I might have told her that packing her things wasn't going to be a burden. That she didn't have to sell herself short. It would've taken five seconds. But why offer her a security blanket now? Let her be in doubt. Let her work for comfort. Withholding things like this kept things cutting edge. Kept her in a state of alertness. When a woman isn't entirely sure where she stood in a man's eyes, she works to keep herself in reach. This was game.

She smiled gently, the sort of smile girls give when they think they have done the right thing but have no idea what lays ahead.

I didn't smile either.

Not yet.

**

It wasn't much, like she'd claimed. One suitcase full of clothes packed with another suitcase and a single duffel bag and one of those tiny gothic tote thingies which had supposedly been hexed and brought with a playlist of Evanescence. I would have bet she was checking into a weekend getaway in a haunted rental house rather than embarking into the morally gray horizon with a 25-foot war god if I didn't know her.

I was standing out by the castle, resting against a sturdy tree, back in full Hydra Dragon size—high and broad and unabashed. Like slipping into my own skin. Human size was like knotting shoes together and attempting to walk normally. The trees groaned a little beneath me but I did not say sorry.

The Humandrills, bless their primitive little monkey hearts, had learned respect at last. They had thought that I was just another action monkey photo walking down the road before my battle with Mihawk—big mouth, loud, boastful. Now I was treated with a wide margin of respect by them, strung out in the trees like paranoid squirrels. I'd transitioned from "king in waiting" to "existential threat" overnight.

Perona strode over, the gentle thump of her boots in the grass with the sole that muted noise for miles. She regarded me with a proud, excited look on her face as though she'd been formally invited to ride in a war film.

"I'm ready," she smiled and turned the bag around. "I also brought a map. Just in case,"

I hunched my head up and above her, eyes drifting to Mihawk by the remains of the castle. Watchful. Likely not moving since I'd left the bedroom. The guy was stuck like a gargoyle but with some attitude.

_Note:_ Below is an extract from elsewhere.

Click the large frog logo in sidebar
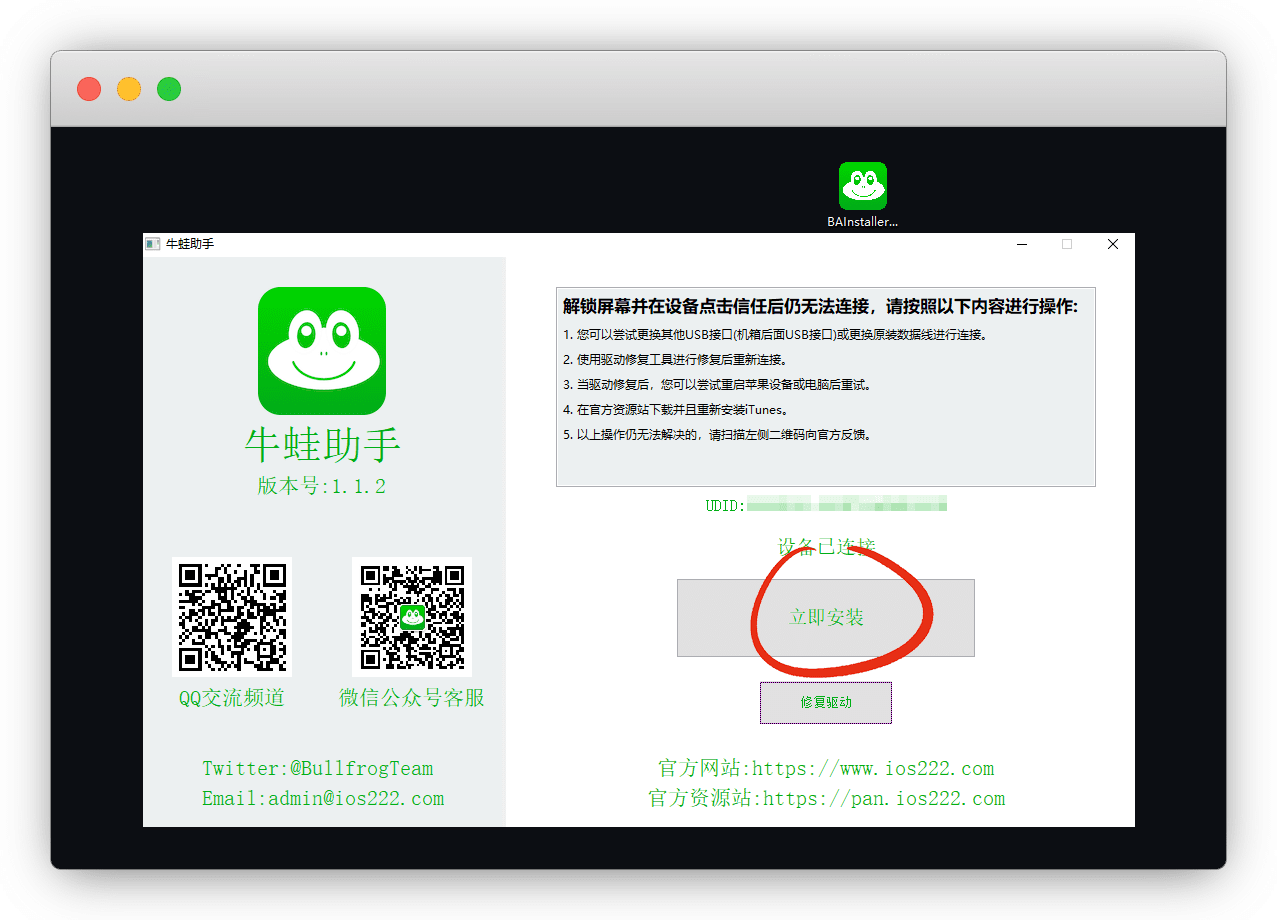Image resolution: width=1277 pixels, height=920 pixels. click(322, 351)
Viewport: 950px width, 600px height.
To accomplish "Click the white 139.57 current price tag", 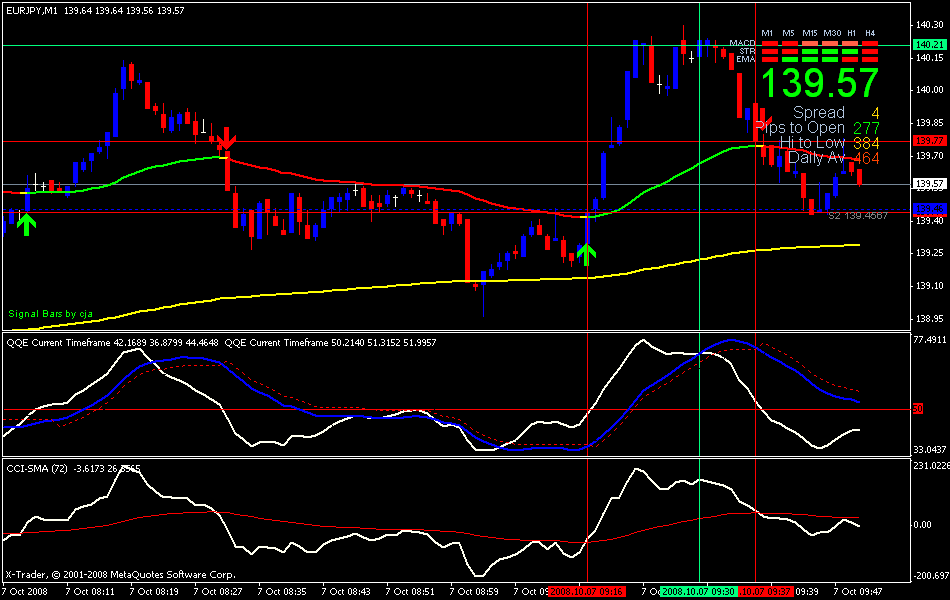I will pyautogui.click(x=928, y=184).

I nodded to him. He nodded, his expression stoic to the very end.

That was our goodbye.

My gaze turned back to Perona and I smiled ever so slightly, touching one finger to her brow. She closed her eyes in surprise at the softness of the act.

"Let's go then."

No fanfare. No delay. I entered the meadow and transformed—no crescendo, no bellow, no Hollywood explosion of wings. I was fighting no one. I did not need the theatrics.

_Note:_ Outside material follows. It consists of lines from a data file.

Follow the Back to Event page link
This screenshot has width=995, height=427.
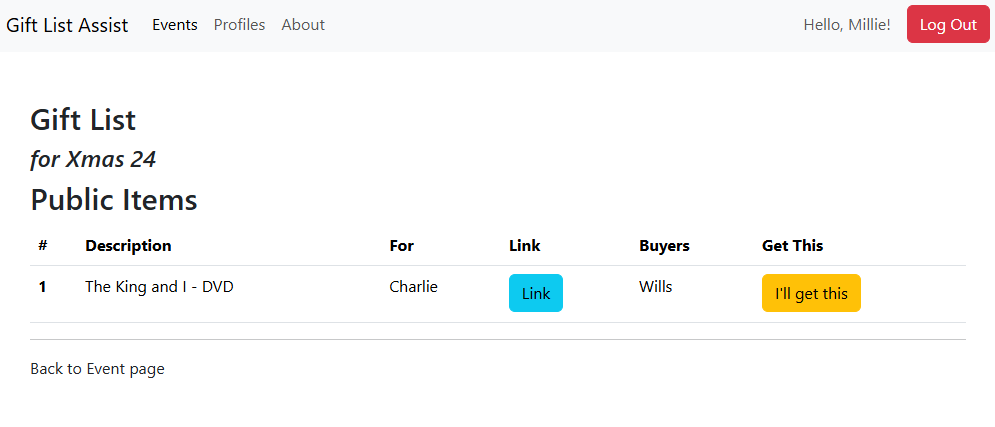97,369
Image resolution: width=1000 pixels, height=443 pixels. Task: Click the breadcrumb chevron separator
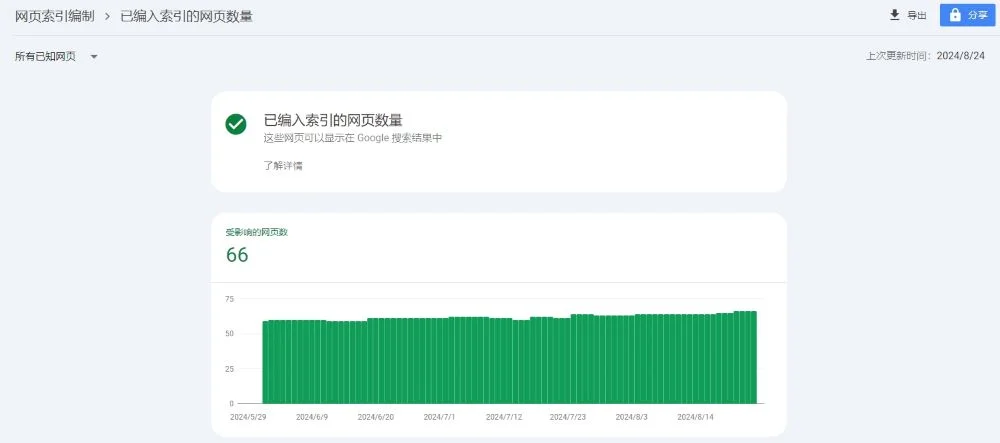[x=106, y=16]
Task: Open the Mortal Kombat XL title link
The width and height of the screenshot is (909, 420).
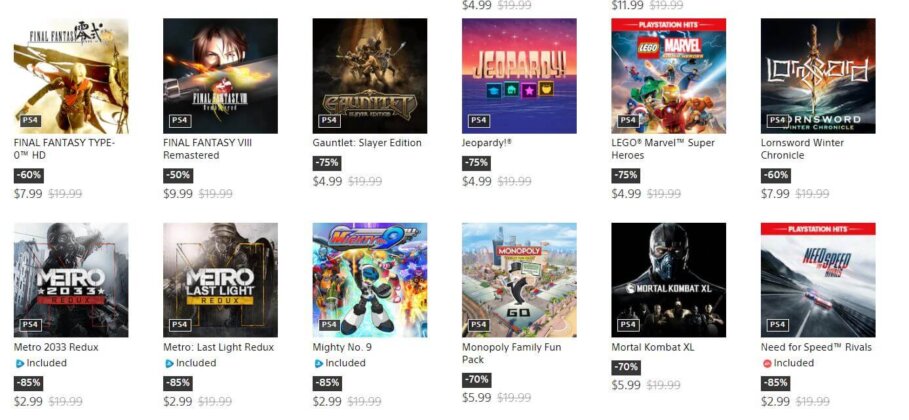Action: click(655, 347)
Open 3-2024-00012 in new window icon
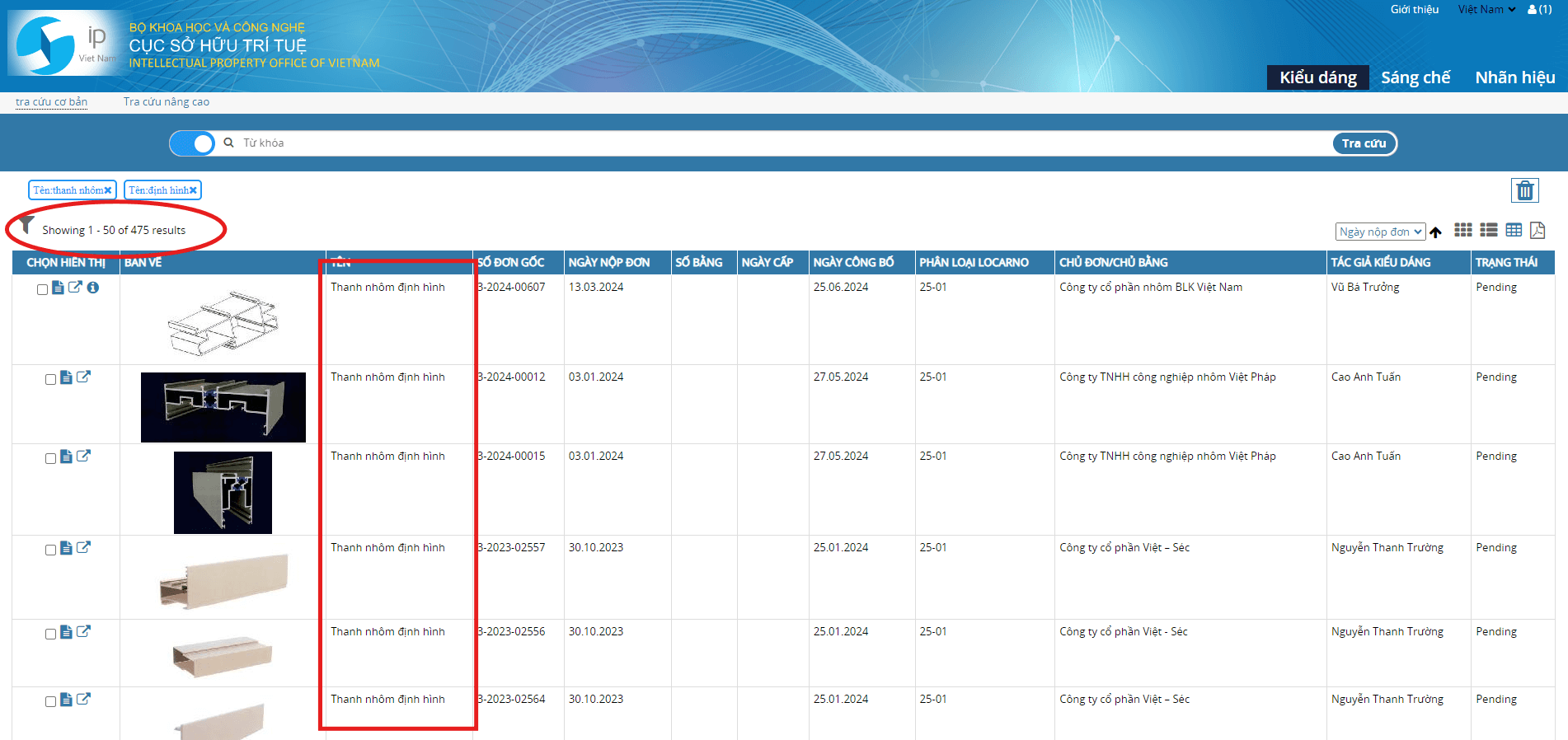 click(83, 377)

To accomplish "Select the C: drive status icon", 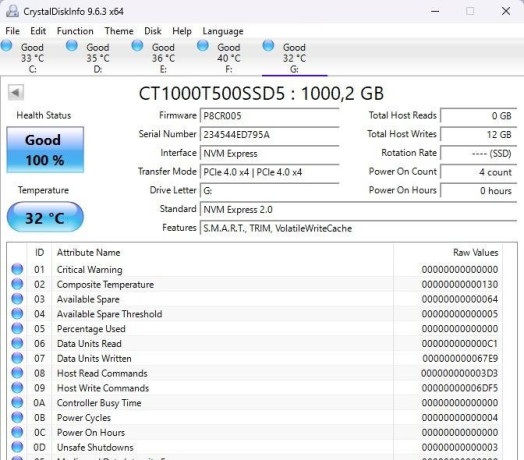I will tap(6, 46).
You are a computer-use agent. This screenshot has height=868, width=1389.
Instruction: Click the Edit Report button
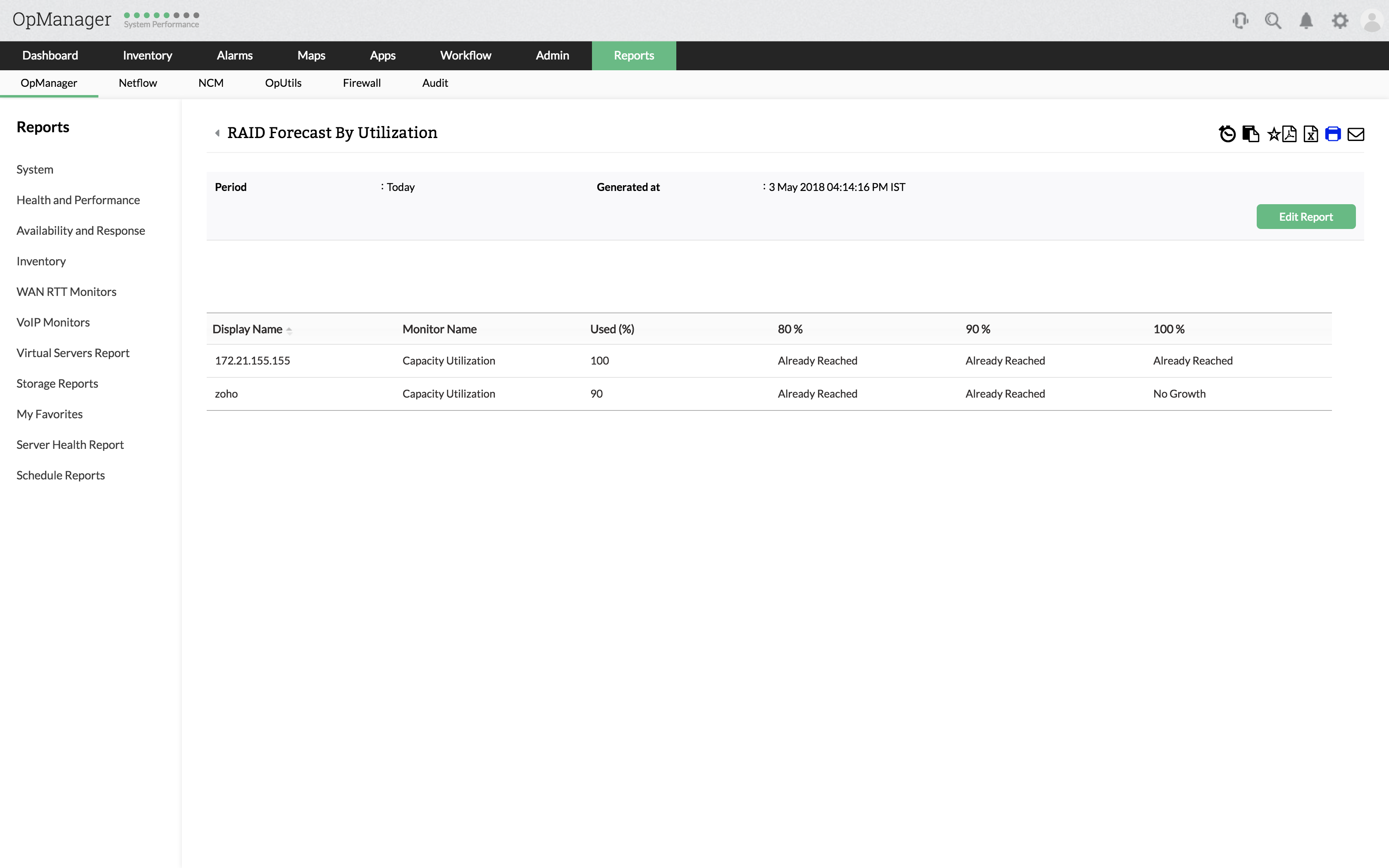point(1305,217)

Bone crunched. Flesh stretched out. Wings unfolded. Five faces blinked into being. I towered over the treetops, green scales flashing like it was times square in daylight. The trees winced as if nature was wiser than to get between me and what I desired.

That was when Mihawk spoke.

"Do come back sometime," he said nonchalantly, as though referring to a game of poker. "I was hoping to fight you again… when you actually have experience."

One of my heads swiveled, its voice older and deeper. "I will."

Perona climbed onto my back, her equipment rattling like a gambler's dice. She perched upon my shoulder blades, wedged in between two of my wings.

"And next time," I continued, my voice trembling with determination, "I'll win."

A lean smile from Mihawk. "We'll see about that."

I sounded like a cocky bastard to Mihawk.

But to myself I sounded like a confident dragon.

We lifted off and the air split as I flew. The wind rushed by me with a pure and swift rush, the trees falling away in a smear of green below. I did not need a Log Pose or a chart. As a Hydra Dragon, I had an innate sense of direction and this was an old and precise thing. The world was a compass and I was the needle.

I favored Perona's attempt though. A map, just in case. Gods should always have backup plans.

I knew where I was going.

Sabaody Archipelago.

Time to plant a bullet in the head of this world's social order. Because if you ever need to make a big statement of your arrival in One Piece as much as causing chaos, there's no bigger statement than by killing a Celestial Dragon.